WASHINGTON — In its sharpest criticism of any Eastern European government since a wave of anti-Communist reform swept through the region, the Bush Administration on Thursday accused Romania's interim regime of imposing restrictions on freedom of assembly that go far beyond the needs of public order and safety.
At the same time, however, President Bush praised Soviet President Mikhail S. Gorbachev for his handling of ethnic strife in Azerbaijan. He expressed understanding for Moscow's use of artillery to break a line of unarmed merchant ships blocking the port of Baku.
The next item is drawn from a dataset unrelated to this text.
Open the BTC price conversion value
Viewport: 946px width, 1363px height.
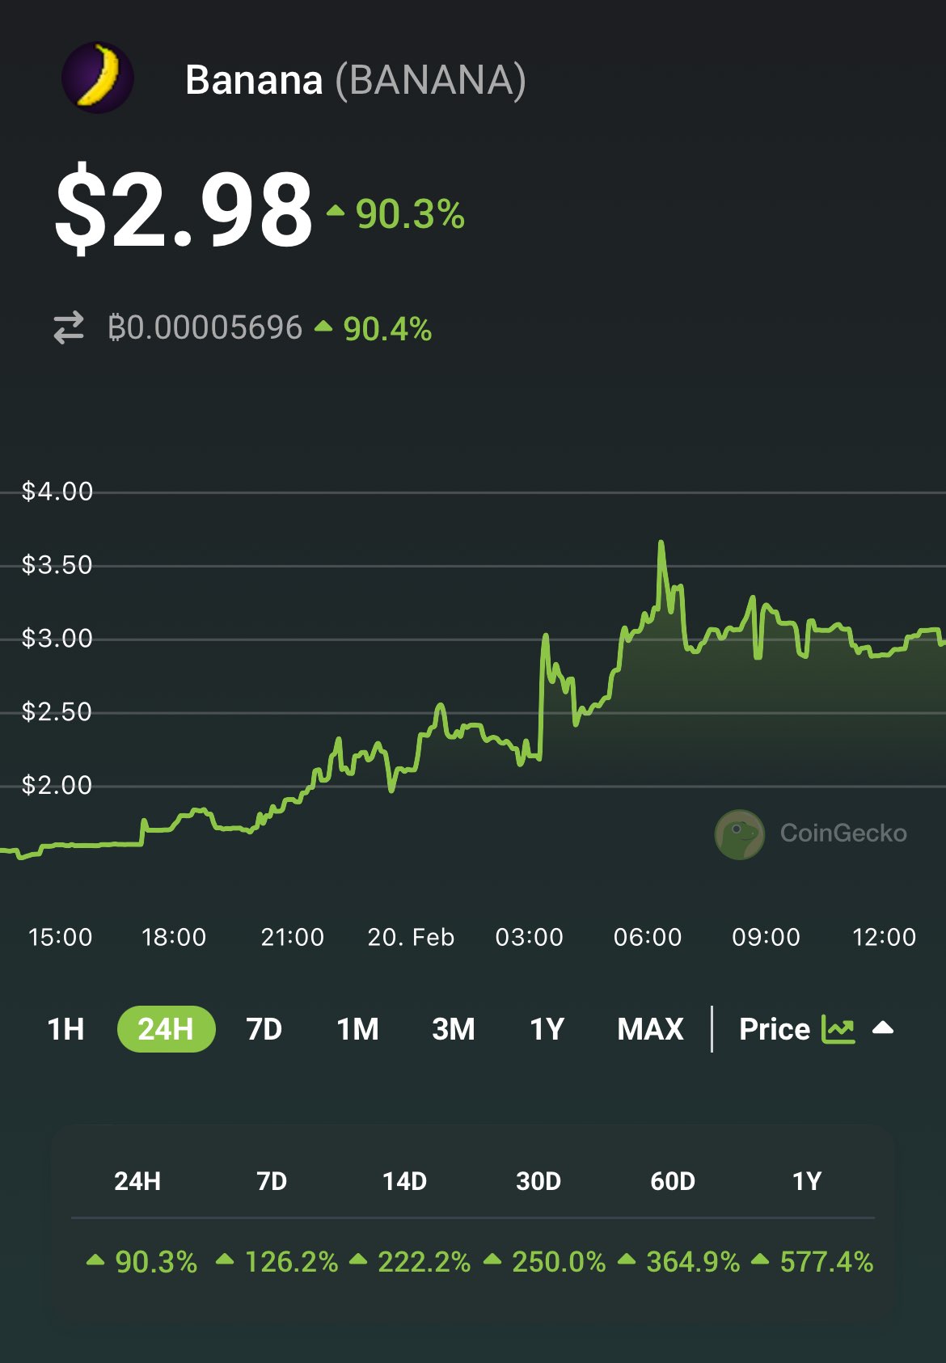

Reading from a prepared statement, State Department spokeswoman Margaret Tutwiler said the curbs on demonstrations, published Thursday by the ruling National Salvation Front in Romania, are a disturbing violation of "a fundamental human right" to protest government decisions.
"While we recognize that civil authorities may enact reasonable regulations to ensure public safety, these restrictions appear to go well beyond this need," Tutwiler said. She said the regulations raise doubts about the Romanian regime's promise to hold free and fair elections May 20.
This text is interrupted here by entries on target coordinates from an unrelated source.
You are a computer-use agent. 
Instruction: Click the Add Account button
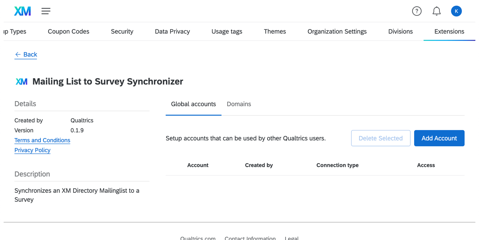pyautogui.click(x=439, y=138)
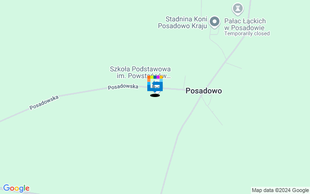Click the Temporarily closed status text
310x194 pixels.
[x=247, y=33]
Tutwiler also said the Administration is "following with concern" the reported arrest by Soviet authorities of about 50 dissidents in Azerbaijan, an incident that she said could undermine the dialogue needed to solve ethnic strife in the Soviet Union.
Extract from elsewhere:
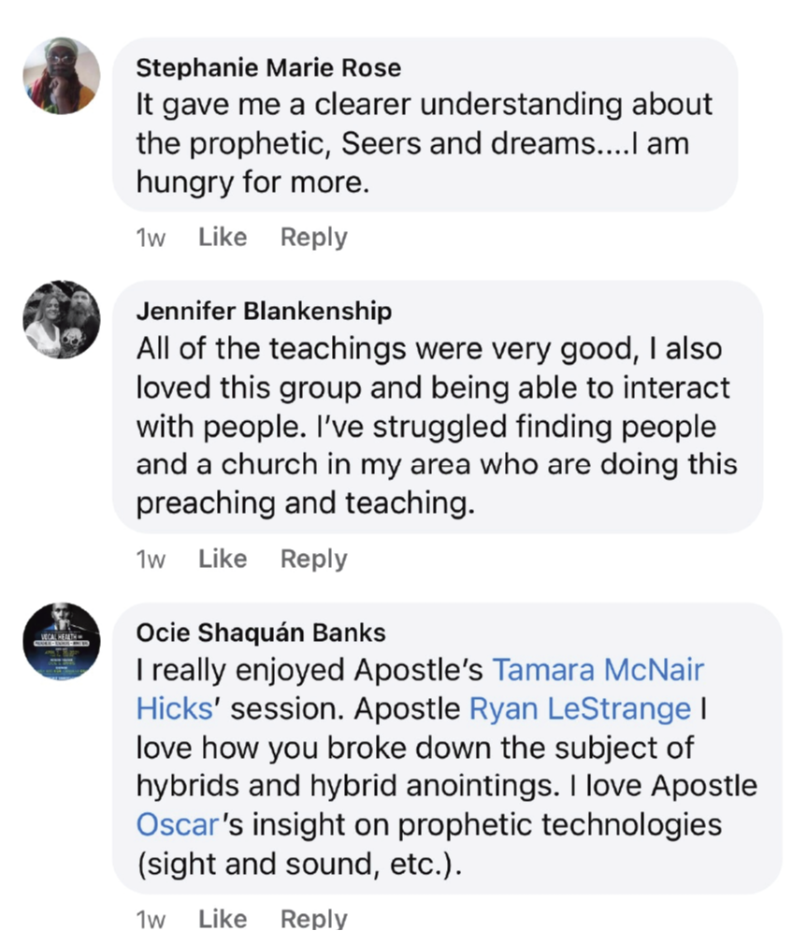
Task: Like Ocie Shaquán Banks' comment
Action: [x=223, y=919]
"We would not like to see the introduction of Soviet troops to quell violence become a means for suppressing peaceful political dialogue," she said. But she quickly added that "as of today, at this briefing," Moscow has not yet crossed the line between maintenance of order and oppression.
But Bush, answering questions before a gathering of newspaper publishers, avoided even the mild criticism of Moscow that was contained in the State Department's assessment.
Referring to Gorbachev, Bush said, "I think he has conducted himself in an extraordinarily difficult situation very well. . . . I don't think anyone is faulting him for the difficulties that he has encountered in Azerbaijan."
"You see blockades of your ports, and the man has to respond," the President added.
As he did in a press conference Wednesday, Bush expressed his hope that Gorbachev will survive the crises in Azerbaijan and other parts of the Soviet Union.
"As I look around, I think Mr. Gorbachev is really the best hope for what our interests are," Bush told the publishers.
In recent months, U.S. officials have been extremely careful to avoid criticism of the reformist regimes in the Soviet Union and its former satellites in Eastern Europe--even when the governments remain firmly in the hands of Communist Party members, as they do in the Soviet Union and East Germany.
Since the overthrow and execution a month ago of Romanian dictator Nicolae Ceausescu, the Administration has frequently praised the National Salvation Front, a self-appointed council of Ceausescu opponents, many of them former officials of the deposed Communist government.
However, Washington's attitude changed sharply when the front ruled that demonstrations can be held only on Sundays or after normal business hours and only in officially designated areas such as parks.
Tutwiler said the curbs apparently were published "in response to (Wednesday's) peaceful anti-NSF demonstration."
"The right of citizens to express their opinions peacefully, including the ability to march and demonstrate, is a fundamental human right," she said.